→ Passage shown
So I cleaned stuff off and cranked up the blaster. And discovered that all was not as well as I thought. Not everything would come off. Some of those stains had melded with the finish and they would not come off. Places where the chickens had left their mark actually had dissolved the paint and turned into a black goo that was bonded all the way down to the wood. After a couple hours of blasting I got a lot off, including a fair amount off the paint that had been on the stairs, but it was not the sparkly clean I wanted or expected, and there wasn’t much I could do about it.


I’ve been thinking about how much that project is like our hearts. We think we can see, read, watch, listen to, hang out with, and participate in whatever we want, and we tell ourselves it doesn’t matter. Sometimes life is just muddy, and as we navigate our relationships, others say and do things, we say and do things, some of it is just the stuff of life in a broken world, but sometimes we dabble around in things that leave our minds and hearts stained with chicken … well you know what I mean. 


So where am I going with this? First, I think that life in this world stains you, and there is nothing we can do about it. Jesus himself ended up with scars that marked his journey. But he also showed us a way to live that allows us to define the scars and stains of our lives, rather than to have them define us. No matter how perfect you may think you have everything set up and going, you’re going to run into some mud puddles, get stuck in some ruts, slip in some piles of badly smelling organic material, and there will be times you’ll look out the window of your life and think, “What a mess! How did I get here?” 


In my busy life I find that things often aren’t cleaned up the way I’d like, or the way they should be. I often don’t clean up the shop until I can’t walk through it anymore. Than when it gets that bad, it’s a BIG job to get things back in order, and I always find something spilled or broken under a pile, that wouldn’t have been if I’d taken the time to keep things cleaned up.


So if you’re seeing things looking out of order in your life, maybe it’s time for a cleaning day. Maybe it’s time to stop covering up, pretending, and sending the pretty photos that keep the mess behind the camera, instead of in front of it. Waiting longer doesn’t make things better. In fact if you wait too long there are things that would have been fine that become unrecoverable. They just plain are wrecked and good for nothing but the dump. 


So what does cleaning up require?


1) Roll up your sleeves.


Understand right now that deep cleaning in your heart and mind won’t be particularly fun. It sits on the same list as cleaning the toilet, mucking out the barn, shoveling the chicken coop, cleaning the litter box, or washing dishes for the first time in a week. It’s going to be some work. It’s going to take some time. We don’t do it because it’s fun. We do it because we can’t move forward unless we take care of business. And we do it because if we don’t, in the end it will destroy us and everything good about us. So understand it’s not a game. It’s a life requirement. If you don’t make this choice, you’re choose the dump… and the grave.

→ Extracted data

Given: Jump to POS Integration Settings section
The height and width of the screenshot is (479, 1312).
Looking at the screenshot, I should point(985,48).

---

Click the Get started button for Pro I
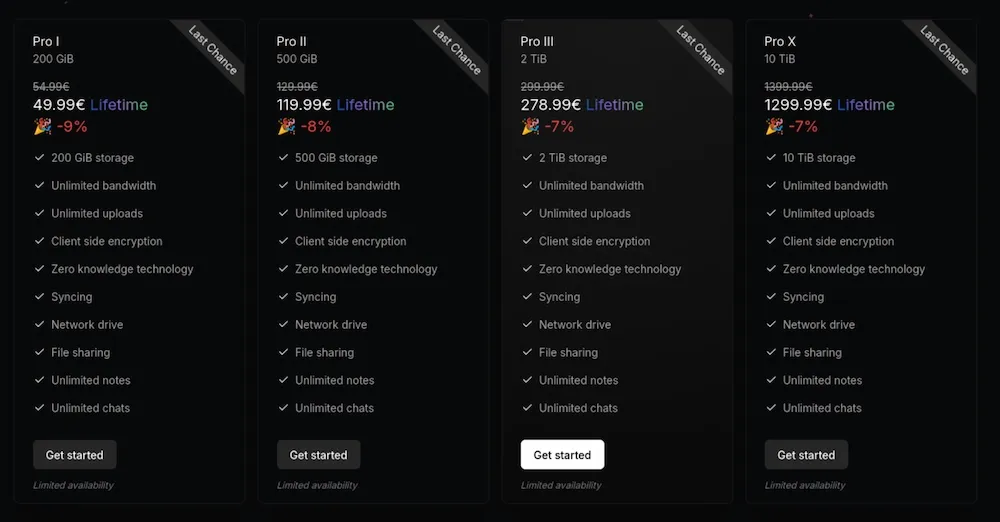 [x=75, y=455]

---

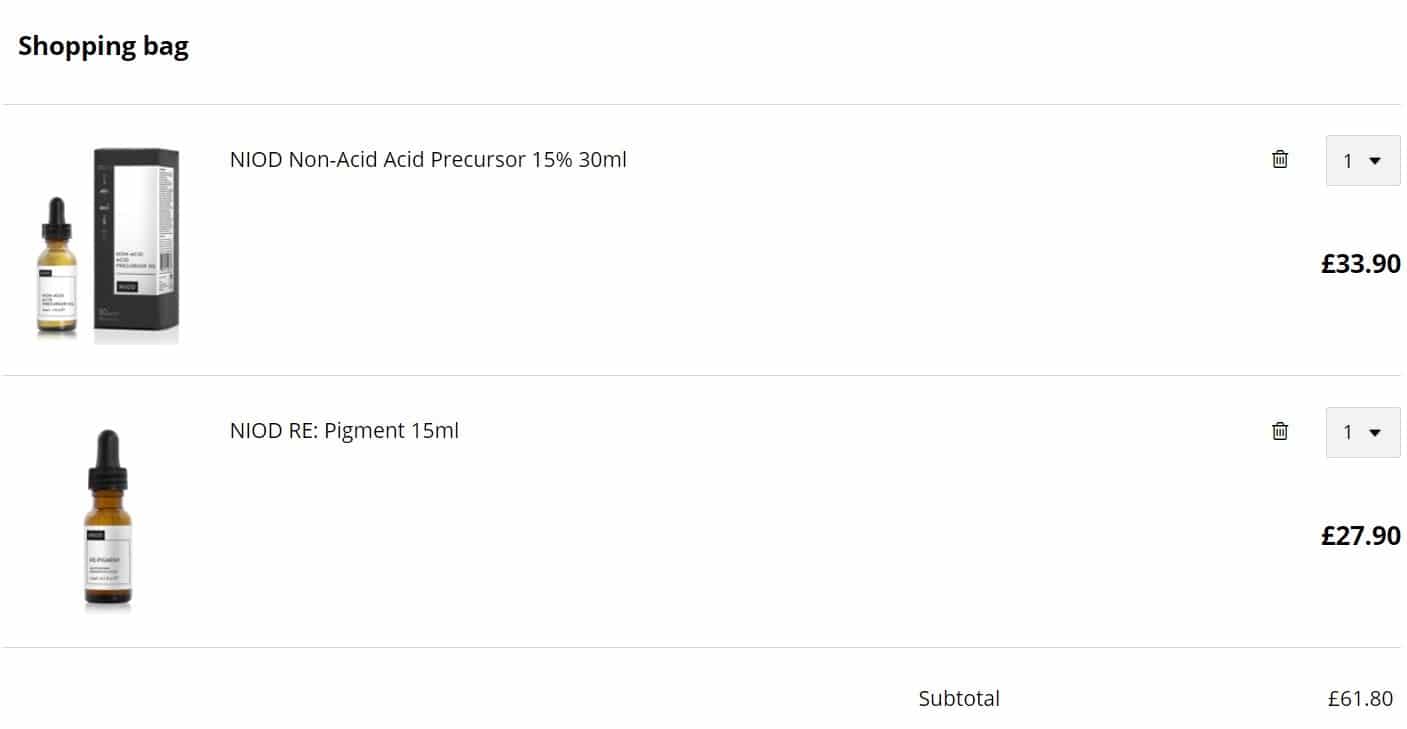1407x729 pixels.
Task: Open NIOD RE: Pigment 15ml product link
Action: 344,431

→ Exercise requirements
**1.** Reproduce the lines of the records starting at the line containing "Given: Jump to" and ending at the line containing "Looking at the", with both of those lines included.
**2.** Carry on the reflection about cleaning stains and cleaning up one's heart from the point where it stops.

→ Answers given
**1.**
Given: Jump to POS Integration Settings section
The height and width of the screenshot is (479, 1312).
Looking at the screenshot, I should point(985,48).

**2.**
2) Stop before you go


Deciding to clean up sounds great. But once you open the garage door and look at everything, where do you start? What needs addressing first? Do you haul everything out to reorganize? Do you push everything to the side? We live in a time and culture that tells us to make goals, ask where we want to end up, chase our dreams. We write and buy the books, go to the conferences, follow the programs. But this world is just shuffling the mess around. Showing you how to take different pictures. The only way out of our mess is God’s way. Jesus said it this way. “Enter through the narrow gate because the wide gate and broad path is the way that leads to destruction—nearly everyone chooses that crowded road! The narrow gate and the difficult way leads to eternal life—so few even find it!” (Matthew 7: 13-14) If our lives are going to get cleaned up, and yes, that is a good thing, we better make sure we know what cleaned up means and looks like. So if you want to get you heart and mind cleaned up we’re going to have to re-discover the power and goodness of the ancient practices of prayer and meditation. What that means is taking time to simply be quiet. Not to tell God all about it. He already knows anyhow. But sometimes we need to just shut up. And then when you’ve been quiet a little while you have to listen. And when God speaks to you you have to be willing to just say okay. Obedience matters. And then you can have a conversation about where your life is and what God wants to do with it. And all of that is called prayer.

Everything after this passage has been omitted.